Koordinator Aksi MHI Brebes, Yoki mengatakan,aksi unjukrasa itu dilakukan atas intruksi Pimpinan HMI Pusat dan dilaksanakan serentak di seluruh Indonesia. Langkah tersebut dilakukan untuk meninjaklanjuti tuntutan terhadap penuntasan kasus dugaan penistaan agama dengan tersangka Gubernur DKI non aktif Basuki Cahya Purnama atau Ahok.
Apalagi, Ahok juga diduga telah melakukan fitnah terhadap peserta aksi pada 4 Desember lalu yang menyatakan peserta aksi dibayar Rp 500.000. Karena itu, HMI Brebes memandang perlu mengambil sikap untuk melakukan aksi damai bela Islam di daerah, sebagai tindaklanjut aksi damai sebelumnya. "Kami menuntut Ahok segera ditangkap," tuturnya.

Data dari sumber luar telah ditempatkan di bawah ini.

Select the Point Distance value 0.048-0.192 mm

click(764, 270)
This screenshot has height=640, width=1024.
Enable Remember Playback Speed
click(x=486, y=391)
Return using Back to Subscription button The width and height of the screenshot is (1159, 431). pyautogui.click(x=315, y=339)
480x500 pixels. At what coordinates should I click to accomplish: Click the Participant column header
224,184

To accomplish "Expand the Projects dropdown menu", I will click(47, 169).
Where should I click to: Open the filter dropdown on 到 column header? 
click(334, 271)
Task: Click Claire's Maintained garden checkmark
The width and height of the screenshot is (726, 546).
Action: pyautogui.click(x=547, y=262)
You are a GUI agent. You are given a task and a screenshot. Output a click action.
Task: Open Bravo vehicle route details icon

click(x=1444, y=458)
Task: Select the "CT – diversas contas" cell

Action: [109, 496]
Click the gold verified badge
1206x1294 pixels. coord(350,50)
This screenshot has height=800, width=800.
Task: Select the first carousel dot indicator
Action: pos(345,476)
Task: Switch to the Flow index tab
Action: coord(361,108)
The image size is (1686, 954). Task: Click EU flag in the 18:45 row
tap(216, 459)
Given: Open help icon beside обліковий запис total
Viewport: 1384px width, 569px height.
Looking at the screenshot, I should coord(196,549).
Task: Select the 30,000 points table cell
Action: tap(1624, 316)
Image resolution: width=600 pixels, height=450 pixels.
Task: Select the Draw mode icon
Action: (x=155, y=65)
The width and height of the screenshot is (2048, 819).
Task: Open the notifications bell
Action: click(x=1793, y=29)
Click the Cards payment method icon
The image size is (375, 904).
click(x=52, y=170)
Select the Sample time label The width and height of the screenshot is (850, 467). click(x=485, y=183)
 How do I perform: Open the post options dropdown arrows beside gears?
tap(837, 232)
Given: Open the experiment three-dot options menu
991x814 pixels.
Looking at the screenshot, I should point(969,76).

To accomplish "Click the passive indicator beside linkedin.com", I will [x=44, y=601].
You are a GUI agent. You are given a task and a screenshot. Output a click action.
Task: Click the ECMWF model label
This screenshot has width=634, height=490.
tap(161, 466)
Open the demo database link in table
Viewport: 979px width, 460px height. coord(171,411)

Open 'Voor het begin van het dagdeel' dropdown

Selain itu, dalam aksinya pihaknya juga meminta pempebasan terhadap Sekjen PB HMI dan kader HMI dari segala tuduhan sebagai dampak aksi bela Islam Nevember lalu. Dimana, setelah aksi itu para kader HMI dan Sekjen PB HMI ditangkap dan menjadi tersangka.
"Selain itu, kami juga menuntut adanya pelurusan paradigma masyarakat yang berasumsi jika aksi bela Islam ini sebagai upaya pemecah belah bangsa Bhineka Tunggal Ika, dan aksi damai ini dinilai merupakan isu sara," ucapnya.
Adapun dalam aksinya, para mahasiswa itu mendapat pengamanan cukup ketat dari aparat Polres Brebes. Bahkan, polisi yang mengamankan aksi itu juga rela ikut diguyur hujan.